Don't throw away your junk. Turn it into a masterpiece, like these creative artists

One person’s trash is another’s treasure, right? That’s the case for the ingeniously inventive artists celebrated by the Bower Reuse and Repair Centres. After a spell at the Parramatta outpost, their second annual Art from Trash exhibition, promoting creative sustainability, moves into their woodworks at Redfern’s 107 Projects spot from October 16.

Each of the more than 70 artworks from 30 creative brains was crafted from the sort of everyday junk piling up in landfill. You’ll be able to check out ‘Message on a Bottle’ by Julia Strykowski, aka PluckFastic, a series of two-litre milk bottles adorned with plastic toys like My Little Ponies and arrayed in a coloured chain not unlike a rainbow.

She took home the $500 Judges' Award prize for her efforts. “There were a lot of different approaches, but all of the exhibiting artists showed a strong commitment to sustainability,” judge Grace Kingston says. “But when we looked up and saw Julia Strykowski’s ‘Message on a Bottle’, we both thought, ‘this is it’.”

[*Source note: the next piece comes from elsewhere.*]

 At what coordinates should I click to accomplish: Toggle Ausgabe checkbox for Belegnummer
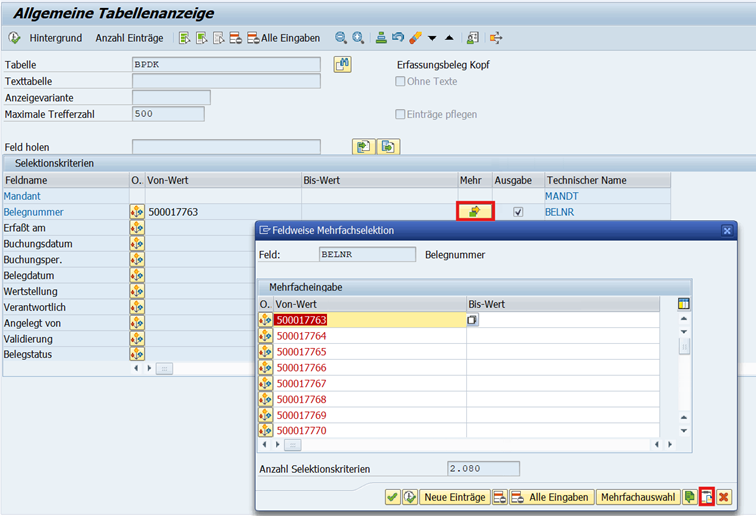point(517,212)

For Strykowski’s part, she urges folks to check out the show and to do what they can to help out the planet. “So many amazing works from other amazing reuse artists. If you recognise any object in my work, even one, then you probably helped create this work. Why not consider reducing one-use plastic from your life, start one little piece at a time? It’s never too late, and not so hard once you start your journey.”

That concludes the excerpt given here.